Der ›Küchenbulle‹ stahl, es stahlen der Feldwebel und der Kompanieführer, und es unterschlugen wissentlich auch die höhern Offiziere. Denn sie wußten ja alle, woher diese ganze Herrlichkeit rührte, und man muß sich nun nicht den Offizier, der seinen Leuten das bißchen Essen wegnahm, so vorstellen wie den Russen in der Posse: nachts heimlich mit der Kerze in der Hand an den Wurstschrank der Kompanie schleichend – das wickelte sich alles viel einfacher und vor allem viel vornehmer ab. Der Bursche empfing. Der Herr aß und schickte nach Haus. Der Mann hungerte.

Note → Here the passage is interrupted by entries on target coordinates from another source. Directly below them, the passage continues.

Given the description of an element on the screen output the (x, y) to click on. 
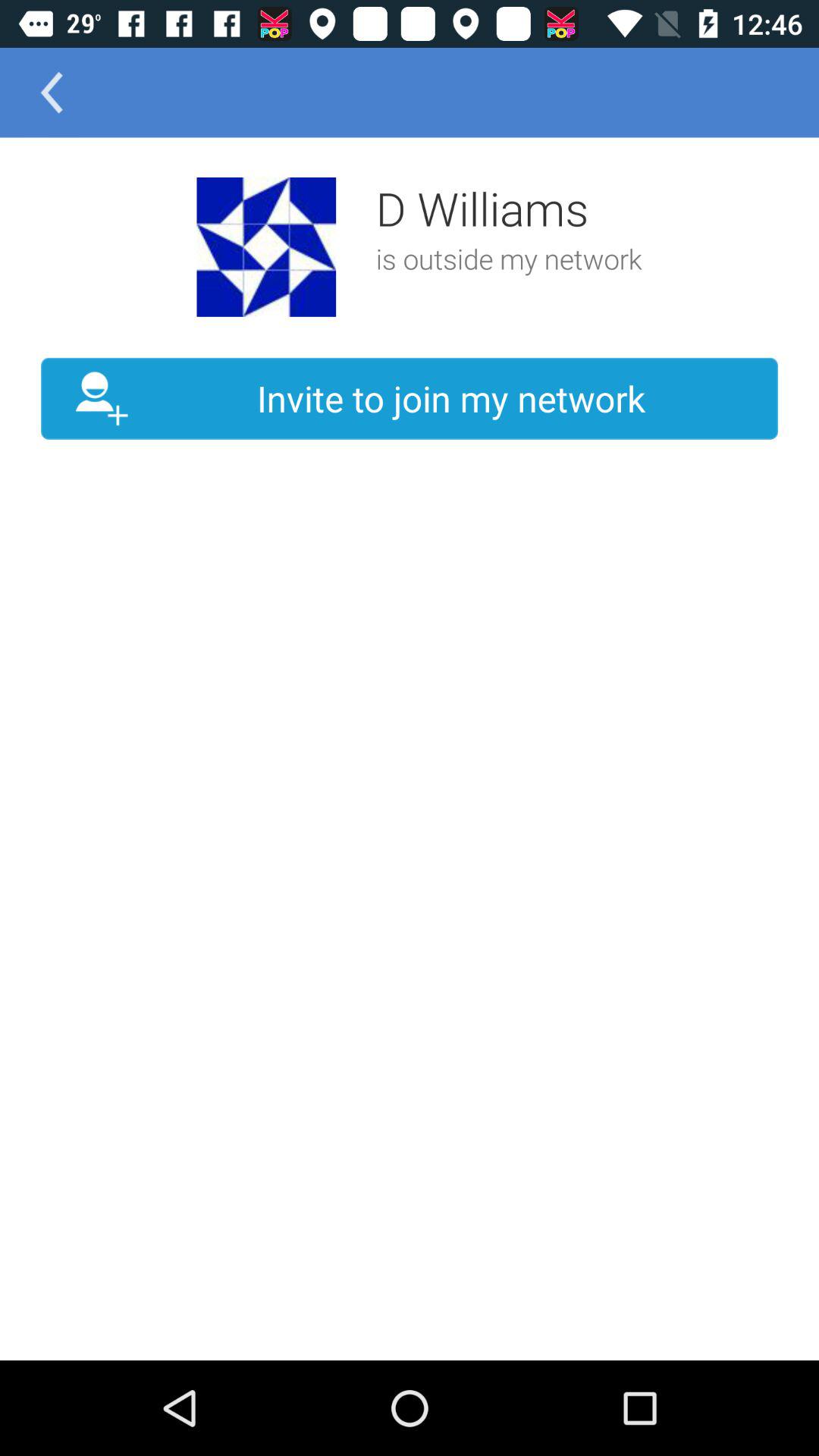
click the icon to the left of the d williams icon (266, 246)
Given the description of an element on the screen output the (x, y) to click on. 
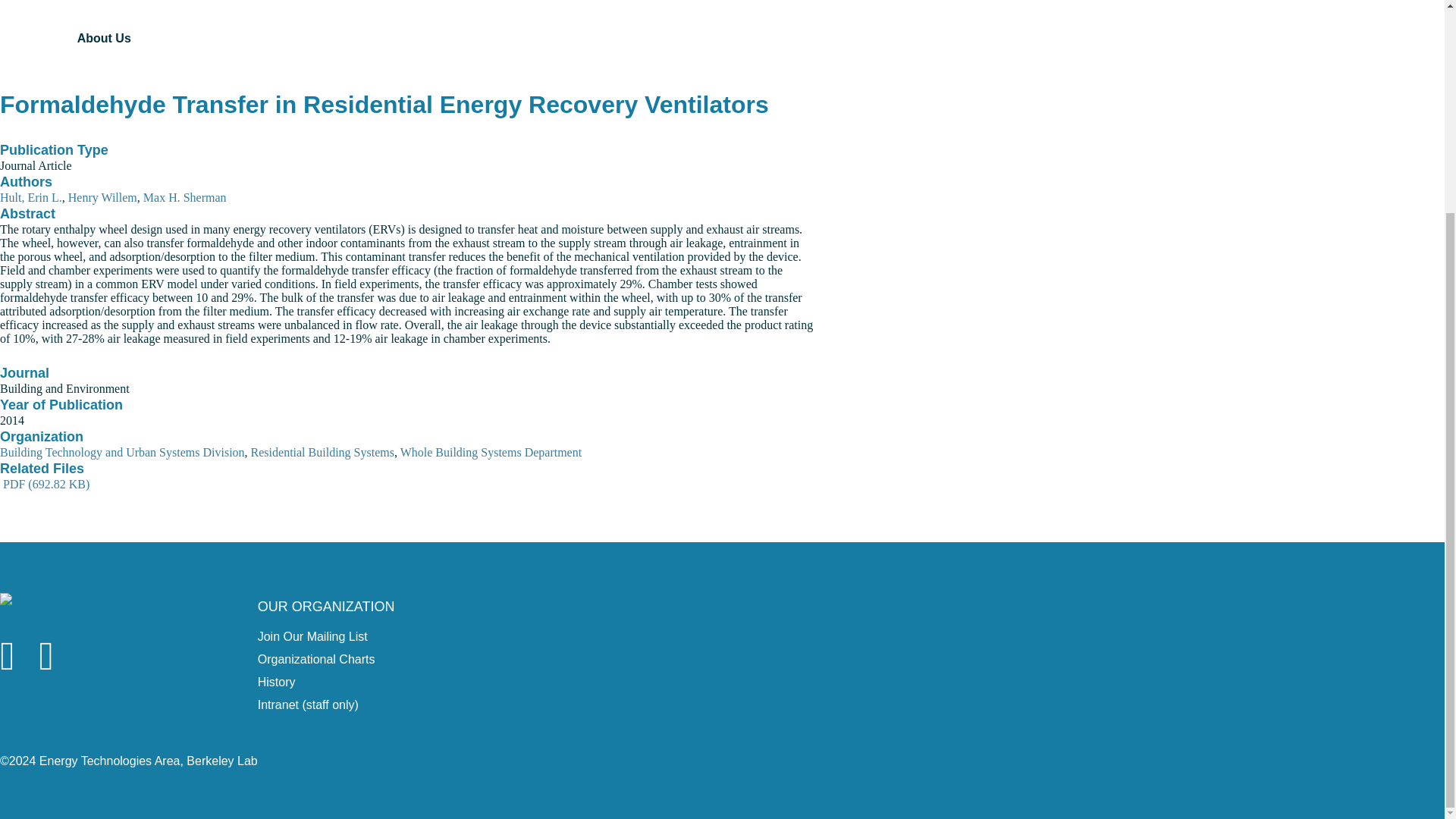
News (132, 4)
About Us (132, 38)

Wie schlecht der Geist im Heer gewesen ist, zeigte sich vor allem bei den kleinen wirtschaftlichen Unternehmungen, die jede Truppe, im Stellungskrieg und in der Etappe, angefangen hatte. Da gab es Schlächtereien und Selterswasserfabriken, landwirtschaftliche Betriebe und – die Kantine. Ach ja, die Kantine! Warum sie überhaupt etwas über den Bruchschaden hinaus verdiente, blieb unerklärlich.

Der Kantinenfonds sollte dazu dienen, auf Kosten begüterter Soldaten den ärmern und der Allgemeinheit etwas zugute kommen zu lassen. Meine Formation hatte einen Kantinenfonds von annähernd hunderttausend Mark. Ich habe nie einen Pfennig davon zu sehen gekriegt. Die meisten Fonds sind überhaupt nicht aufgeteilt worden, die leitenden Offiziere oder untern Chargen haben die Beträge in die eigene Tasche gesteckt. Eine Rechenschaft wurde den Leuten über ihr Geld nicht abgelegt; das verstoße gegen die Disziplin, sagte einmal ein Offizier. Es verstieß aber nicht gegen die Disziplin, daß die Gelder in dunkeln Händen waren, daß Ein- und Verkäufe vorgenommen wurden, die das Tageslicht zu scheuen hatten. »Mit Soldaten bin ich nach Rumänien gezogen; mit schachernden Handelsleuten ziehe ich wieder hinaus«, soll der alte Mackensen gesagt haben. Ich traue ihm diese Kenntnis seiner Leute nicht zu.

Wir haben gesehen, daß in dem großen Organismus des deutschen Heeres für Ehrlichkeit und saubere Wirtschaft wenig Platz war. Es ist das kein Wunder: wenn der Staat im Staate, den das Militär darstellte, für anständige Gesinnung nichts übrig hatte, aber desto mehr für zuverlässige, wenn das Vorgesetztenverhältnis nicht nur über Menschen, sondern auch über Würste und Butterfässer ausgedehnt wurde – wohin sollte das führen! Ich weiß nicht, ob es bei den andern Nationen ebenso schlecht bestellt gewesen ist: verlogener kann es nicht zugegangen sein. Bei feierlichen Anlässen trat das Offizierkorps zusammen, trat die Truppe zusammen; jeder wußte vom andern, wie viel Geld und wie viel Schmutz an seinen Fingern klebte: aber doch donnerten die Reden von preußischer Sauberkeit und von der Unantastbarkeit unsres Offizierkorps. Die Zensur zu Hause tat das ihrige, um aufbrechende Beulen zu überkleben.

Es ist doch nun vorbei, nicht wahr? Warum noch einmal das Alte aufrühren? Warum noch einmal von alledem sprechen, obgleich vielleicht das Ausland diese Arbeit übersetzen wird?

Weil wir aus der Lüge heraus wollen. Weil wir es nicht mehr ertragen können, in einer Fibelwelt zu leben, die den andern für viel dümmer hält, als ein Mensch nur sein kann. Wir alle wissen, daß unser Heer, daß unser Volk im Kriege moralisch nicht intakt geblieben ist, nicht sauber bleiben konnte. Es wird bei vierzehn Millionen Kriegern immer Schweinehunde zu Hunderttausenden geben – aber man soll das empfinden und soll sie bestrafen. Darum ist das hier alles gesagt. Und die Diebstähle andrer Güter? Und die kleinen Mädchen? Und die großen Requisitionen? Davon das nächste Mal.

Ignaz Wrobel (Kurt Tucholsky) – Die Weltbühne, 23.01.1919, Nr. 3, S. 87.